**REQUIRED ACTIONS**:
1/ According to the go-itergen excerpt, what must be typed after the colon when specifying a type from an external package?
2/ Reproduce the stretch of the go-itergen excerpt from "Or execute the" through "to be specified.", character for character.

**EXCERPT TO READ**:
========

You can choose which operations you want for your type, that is, if you don't need Map or another function it won't be generated.

Generate code

You just have to add that to a file in the package you want the code to be generated in.

//go:generate go-itergen -t "float64" --pkg="mypkg" --map="string" --map="int" --filter --all --some --foreach --concat --find --reverse --splice --reduce="string" --reduce="int"

Or execute the binary:

go-itergen -t "float64" --pkg="mypkg" --map="string" --map="int" --filter --all --some --foreach --concat --find --reverse --splice --reduce="string" --reduce="int"

Types from external packages

If you want to generate an iterable type for an external package, you can do that with :. For example, let's say we want a os.File iterable. We would do it like this:

go-itergen -t "os:os.File" --pkg="mypkg" --map="string"

Note that what goes before the : is what would go in the import, and that you have to type the full type name. This is because of how Go packages work. One can not guarantee that github.com/foo/go-bar will be go-bar.Foo. It may be bar.Foo. And thus, it has to be specified.

Another example:

go-itergen -t "golang.org/x/net/context:context.Context" --pkg="mypkg" --map="github.com/foo/ctx:ctx.MyCtx"

Take a look at the map. We can also specify the external packages in map and reduce arguments.

Example

For examples of generated code see the examples folder. Contains a file with a chan float64 iterable and another with a float64 slice iterable.

Usage example:

func main() {
  rounded, err := NewFloat64Iter(1.2, 2.4, 3.5, 5.6).Filter(func(n float64) bool {
		return n > 2.0
  }).Map(func(int i, n float64) interface{} {
    return int(n)
  }).ToInt()
  fmt.Println(rounded) // [3 5]
}

========

**SUPPLIED INFORMATION**:
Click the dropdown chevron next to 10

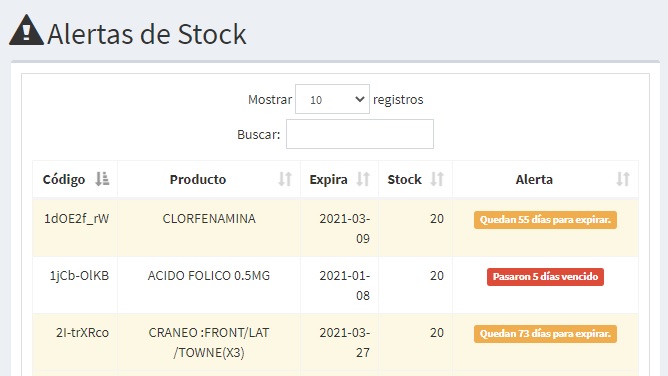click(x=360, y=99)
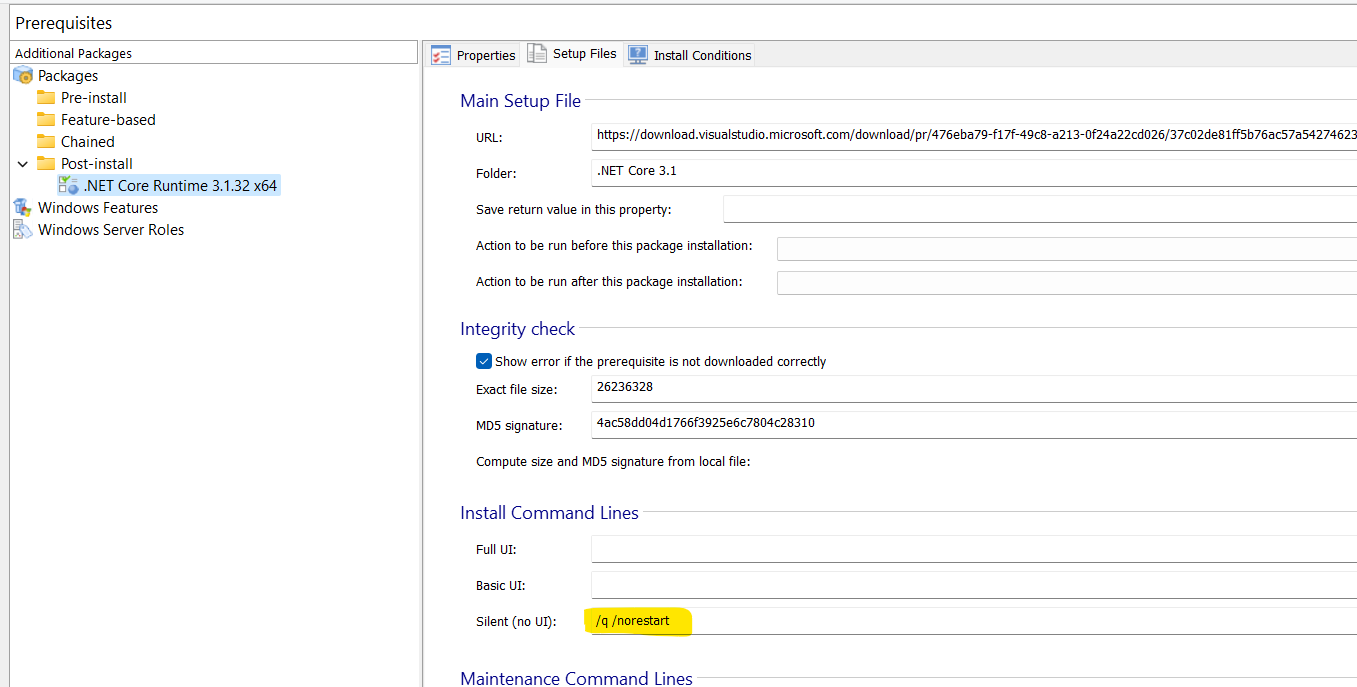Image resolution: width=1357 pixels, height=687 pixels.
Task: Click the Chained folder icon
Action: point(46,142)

========

**SOLUTIONS TO THE TASKS**:
1/ The full type name.

2/
Or execute the binary:

go-itergen -t "float64" --pkg="mypkg" --map="string" --map="int" --filter --all --some --foreach --concat --find --reverse --splice --reduce="string" --reduce="int"

Types from external packages

If you want to generate an iterable type for an external package, you can do that with :. For example, let's say we want a os.File iterable. We would do it like this:

go-itergen -t "os:os.File" --pkg="mypkg" --map="string"

Note that what goes before the : is what would go in the import, and that you have to type the full type name. This is because of how Go packages work. One can not guarantee that github.com/foo/go-bar will be go-bar.Foo. It may be bar.Foo. And thus, it has to be specified.